Semantic Code Search Using Transformers and BERT- Part I: Overview and Data Preprocessing

Shashank Ramesh
The Startup
7 min readJul 10, 2020

--

Intro

Programs must be written for people to read, and for machines to execute.

This was the notion followed about source code. Now with the evolution of deep learning its time to change the norms and also make machines read and understand source code.

Why venture down this objective you ask? — Machines understanding source code would mean us finding our desired snippet of code from large repositories in a jiffy. This would be unlike the tedious traditional experience of finding code sections through word search using Ctrl+F. Instead we could give a short description of what we intend to find and let the machine using its understanding of code find the code snippet matching the given description. The GIF below shows a demo of our app where we search for query and are served with functions which implement the functionality described in the query.

Demo of search engine

Through this series of blogs I would be taking you through my journey of building the above Semantic Code Search Engine End-to-End from all the AI techniques used to its final deployment. To see a demo of our web app and to know about important topics covered in the blog, you may view the video below.

Video containing demo and important topics covered

Summary

To summarize we would be building a search engine which would take input a search query, find a function from a large pool of source code which implements the functionality semantically matching what is being queried. To implement the semantic search we will be posing it as a supervised learning problem where we extract the function definition and its docstring (refer image below) from the source code for training.

Elements of a python function

In the training process our aim would be to convert the function and its corresponding docstring into vectors such that both of them are similar and in a shared vector space. To convert the docstrings to vectors we would be fine-tuning a pre-trained BERT model and for understanding the function definition and its conversion to vectors we will be using the transformer model. Once we have vectorized our functions we use nmslib for searching through the function vectors and giving us functions similar in functionality to our search query. The model is deployed into a web-app using Flask. The methodology flow chart for our project is shown below.

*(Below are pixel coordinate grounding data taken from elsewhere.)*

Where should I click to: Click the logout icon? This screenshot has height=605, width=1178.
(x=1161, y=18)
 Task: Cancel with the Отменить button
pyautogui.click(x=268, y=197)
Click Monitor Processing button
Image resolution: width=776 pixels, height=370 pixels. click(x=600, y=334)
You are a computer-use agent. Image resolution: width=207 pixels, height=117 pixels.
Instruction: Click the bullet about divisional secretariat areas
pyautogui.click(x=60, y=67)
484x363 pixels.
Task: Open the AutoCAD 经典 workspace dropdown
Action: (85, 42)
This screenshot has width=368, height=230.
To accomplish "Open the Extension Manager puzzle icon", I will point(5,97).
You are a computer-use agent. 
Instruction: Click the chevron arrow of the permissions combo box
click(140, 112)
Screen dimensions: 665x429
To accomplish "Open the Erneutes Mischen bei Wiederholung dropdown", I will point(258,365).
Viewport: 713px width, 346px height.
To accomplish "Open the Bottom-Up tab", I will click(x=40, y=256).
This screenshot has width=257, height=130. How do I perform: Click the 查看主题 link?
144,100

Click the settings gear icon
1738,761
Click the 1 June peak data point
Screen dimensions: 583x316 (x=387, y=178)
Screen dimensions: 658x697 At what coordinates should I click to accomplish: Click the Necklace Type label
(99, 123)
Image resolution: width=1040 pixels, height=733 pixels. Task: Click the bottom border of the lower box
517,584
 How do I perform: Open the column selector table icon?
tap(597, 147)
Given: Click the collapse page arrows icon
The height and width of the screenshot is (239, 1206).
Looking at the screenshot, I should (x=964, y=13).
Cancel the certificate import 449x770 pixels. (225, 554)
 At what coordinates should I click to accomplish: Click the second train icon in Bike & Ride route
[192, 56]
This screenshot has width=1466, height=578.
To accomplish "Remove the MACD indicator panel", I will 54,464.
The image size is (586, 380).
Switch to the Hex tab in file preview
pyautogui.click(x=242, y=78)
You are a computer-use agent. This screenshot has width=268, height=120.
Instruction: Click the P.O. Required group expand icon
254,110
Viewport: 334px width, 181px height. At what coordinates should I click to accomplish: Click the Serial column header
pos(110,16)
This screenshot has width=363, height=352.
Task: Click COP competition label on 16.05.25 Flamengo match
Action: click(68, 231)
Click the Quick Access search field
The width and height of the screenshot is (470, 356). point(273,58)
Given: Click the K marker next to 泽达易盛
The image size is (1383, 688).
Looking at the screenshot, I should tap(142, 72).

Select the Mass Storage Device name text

The series of blogs will take you through the entire process in great detail with thorough analysis of every section of our methodology and aims to introduce the reader to using state-of-the-art NLP techniques like transformer and BERT, efficient ways to train large data and usage of tools like nmslib, Flask and how to combine all of them together to solve a complex problem like building a semantic code search engine.

The blogs explains in detail how to make a semantic code search engine but the learnings can be applied to make search engines to search any other arbitrary object like images, videos etc.

The current article is part-I of the series where we discuss on gathering the data for training our model and preprocessing the raw data to make it useful for our models to gather insights from.

Part-II picks up from the foundations laid in part-I and is a dive deep into the process used to convert docstrings to vectors.

Part-III is the final stretch which involves converting the functions to vectors and using these vectors to make a search engine and also deploy it using flask.

The source code for the project is available on GitHub

Data Collection

The data required for making our semantic search engine is large code bases which are made publicly available by GitHub on this link. There are 10 such files which can be downloaded by changing the last digit to its successor in the link. The data set contains code from repositories of diverse domains and can help in building a general purpose search engine.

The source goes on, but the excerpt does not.